Linda Esposito, LCSW outlined many different types of boundaries that reach every part of our lives: 

  • Mental boundaries apply to your thoughts, values, and opinions. Are you capable of having an open mind and a flexible attitude? Signs of weak mental boundaries include reacting in an overly emotional manner, such as being defensive, rigid, and combative.
  • Emotional boundaries exist when you can withstand different opinions from yours. Healthy emotional boundaries suggest you don’t need to dispense advice or try and “fix” someone else’s problems. You also recognize that you’re not to blame when other people get upset. You don’t let guilt get in the way of your decisions, because you recognize that you have a choice in every situation and relationship.
  • Financial boundaries include how you spend, save, give, and budget money, and how and what you dole out on material goods and experiences.
  • Moral boundaries exist when you know what behaviors align with your core values. For example, not accepting intolerant attitudes from others, or refusing to put up with lying and cheating.
  • Sexual boundaries mean you understand your comfort level around physical touch, intimacy, and sexual behaviors.
  • Spiritual boundaries define your religious beliefs (or lack thereof), whether this pertains to God, another deity, or a supernatural being.”

Boundaries are necessary to keep the relationships in your life healthy and positive.

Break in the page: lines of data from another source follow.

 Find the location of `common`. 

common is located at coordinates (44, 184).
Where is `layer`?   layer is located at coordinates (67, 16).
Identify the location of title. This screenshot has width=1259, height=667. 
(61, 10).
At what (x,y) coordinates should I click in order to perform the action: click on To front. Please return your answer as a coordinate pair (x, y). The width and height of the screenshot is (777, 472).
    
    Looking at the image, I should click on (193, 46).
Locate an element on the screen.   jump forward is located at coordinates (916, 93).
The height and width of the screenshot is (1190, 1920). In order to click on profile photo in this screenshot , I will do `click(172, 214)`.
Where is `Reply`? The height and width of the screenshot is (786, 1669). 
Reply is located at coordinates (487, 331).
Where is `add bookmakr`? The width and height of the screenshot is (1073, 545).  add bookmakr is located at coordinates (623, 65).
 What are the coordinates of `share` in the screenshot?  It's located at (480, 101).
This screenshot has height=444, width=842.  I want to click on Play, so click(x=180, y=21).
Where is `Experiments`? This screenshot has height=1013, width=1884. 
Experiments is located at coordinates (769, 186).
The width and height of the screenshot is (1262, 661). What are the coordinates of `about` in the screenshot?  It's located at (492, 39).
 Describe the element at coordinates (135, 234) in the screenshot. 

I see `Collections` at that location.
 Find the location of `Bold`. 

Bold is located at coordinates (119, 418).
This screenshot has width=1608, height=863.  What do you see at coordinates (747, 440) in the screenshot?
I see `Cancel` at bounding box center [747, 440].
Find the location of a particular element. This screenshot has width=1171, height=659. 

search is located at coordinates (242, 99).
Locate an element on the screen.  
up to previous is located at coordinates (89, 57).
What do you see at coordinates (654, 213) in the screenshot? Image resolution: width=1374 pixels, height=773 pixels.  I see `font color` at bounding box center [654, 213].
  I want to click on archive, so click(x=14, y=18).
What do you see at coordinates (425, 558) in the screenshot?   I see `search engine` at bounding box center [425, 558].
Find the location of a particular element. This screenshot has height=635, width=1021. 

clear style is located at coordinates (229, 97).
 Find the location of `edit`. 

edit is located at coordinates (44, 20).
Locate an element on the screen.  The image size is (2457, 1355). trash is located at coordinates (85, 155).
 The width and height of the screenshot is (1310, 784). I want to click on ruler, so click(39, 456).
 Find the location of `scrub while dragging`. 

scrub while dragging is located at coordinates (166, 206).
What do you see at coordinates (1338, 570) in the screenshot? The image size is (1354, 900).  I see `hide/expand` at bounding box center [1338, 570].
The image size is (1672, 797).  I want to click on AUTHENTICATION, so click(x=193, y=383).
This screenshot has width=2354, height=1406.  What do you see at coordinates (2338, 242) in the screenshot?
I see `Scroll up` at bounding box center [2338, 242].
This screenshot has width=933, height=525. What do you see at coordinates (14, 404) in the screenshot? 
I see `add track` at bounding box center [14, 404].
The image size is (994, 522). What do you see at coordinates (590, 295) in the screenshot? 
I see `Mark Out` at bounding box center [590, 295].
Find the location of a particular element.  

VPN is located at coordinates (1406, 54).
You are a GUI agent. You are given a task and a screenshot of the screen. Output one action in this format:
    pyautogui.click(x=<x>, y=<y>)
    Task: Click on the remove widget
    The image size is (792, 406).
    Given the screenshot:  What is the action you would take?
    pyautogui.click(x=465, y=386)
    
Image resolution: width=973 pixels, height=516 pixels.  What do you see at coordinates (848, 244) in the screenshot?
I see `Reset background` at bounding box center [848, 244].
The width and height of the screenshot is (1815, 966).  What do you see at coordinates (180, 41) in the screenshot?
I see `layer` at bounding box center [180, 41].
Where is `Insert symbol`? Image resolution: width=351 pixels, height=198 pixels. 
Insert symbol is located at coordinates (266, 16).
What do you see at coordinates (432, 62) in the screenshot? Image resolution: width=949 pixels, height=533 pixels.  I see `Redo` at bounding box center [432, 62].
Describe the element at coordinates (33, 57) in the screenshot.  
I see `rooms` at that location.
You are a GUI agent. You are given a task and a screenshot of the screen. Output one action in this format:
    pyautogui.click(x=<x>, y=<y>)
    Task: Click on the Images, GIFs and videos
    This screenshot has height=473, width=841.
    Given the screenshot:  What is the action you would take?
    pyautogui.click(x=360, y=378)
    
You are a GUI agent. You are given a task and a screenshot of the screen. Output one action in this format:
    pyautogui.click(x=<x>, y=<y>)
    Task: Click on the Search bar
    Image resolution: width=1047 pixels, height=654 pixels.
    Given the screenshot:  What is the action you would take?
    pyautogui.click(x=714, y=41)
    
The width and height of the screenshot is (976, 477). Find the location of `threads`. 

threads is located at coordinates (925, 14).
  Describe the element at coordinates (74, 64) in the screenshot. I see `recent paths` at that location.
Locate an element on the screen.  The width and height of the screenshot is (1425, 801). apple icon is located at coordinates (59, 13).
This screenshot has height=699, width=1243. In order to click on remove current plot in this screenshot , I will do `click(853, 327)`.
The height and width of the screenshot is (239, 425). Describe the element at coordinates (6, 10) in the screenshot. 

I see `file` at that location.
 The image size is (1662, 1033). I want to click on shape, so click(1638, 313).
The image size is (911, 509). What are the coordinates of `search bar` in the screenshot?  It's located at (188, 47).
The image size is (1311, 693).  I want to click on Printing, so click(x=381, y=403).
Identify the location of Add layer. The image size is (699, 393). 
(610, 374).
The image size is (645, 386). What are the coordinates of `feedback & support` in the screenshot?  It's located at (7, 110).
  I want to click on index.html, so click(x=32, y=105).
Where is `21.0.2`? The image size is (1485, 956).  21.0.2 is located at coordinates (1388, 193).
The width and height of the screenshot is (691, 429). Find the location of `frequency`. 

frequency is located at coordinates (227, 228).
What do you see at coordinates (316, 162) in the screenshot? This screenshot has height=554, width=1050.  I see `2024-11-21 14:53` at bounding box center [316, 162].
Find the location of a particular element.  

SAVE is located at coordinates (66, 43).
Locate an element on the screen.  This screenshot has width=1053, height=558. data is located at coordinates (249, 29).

An important part of setting boundaries is accepting that not everyone is going to like your boundaries. You do not exist to please other people and you should not set loose boundaries just to please people. Here are some things to keep in mind while setting boundaries:

  1. Think about what is good and healthy for you, not anyone else.
  2. Find what works for you and stick to it.
  3. Boundaries can be adjusted based on your needs.
  4. Listen to your gut.
  5. You are not stuck with your partner or that job, you have options!

From A Mind Map Perspective

Forming bad boundaries starts with a lack of the mental ingredients we need to form a healthy sense of self early on in life. Based on what childhood wound we suffer, our mind forms unhealthy habits to deal with our inner pain. The first allowance is allowing our parents to define us. Negative core beliefs encode in our brains such as “I’m stupid” or “I’m unlovable.” When we encode these negative thoughts, our boundaries towards ourselves are being violated by allowing the past to infiltrate our present and rule our lives. As a result of these kinds of unhealthy structures, chaos ensues. As a defense, you could build insurmountable walls that isolate you and put you in a lonely psychological prison just to feel safe. You could also have no walls and get psychologically flooded, with no sense of self and your emotions constantly in flux.

Whatever defense mechanism you have allowed to take root in your life soon will show just how dysfunctional it is sooner or later, perhaps in the form of a breakdown. If you don’t allow in the right elements to feed your soul, your defenses will break down. However. if we form better boundaries, we are less prone to breaking down. Looking back on the causes of your pain and discerning the things you need to feed your soul will help you to find what boundaries work for you and maximize your happiness.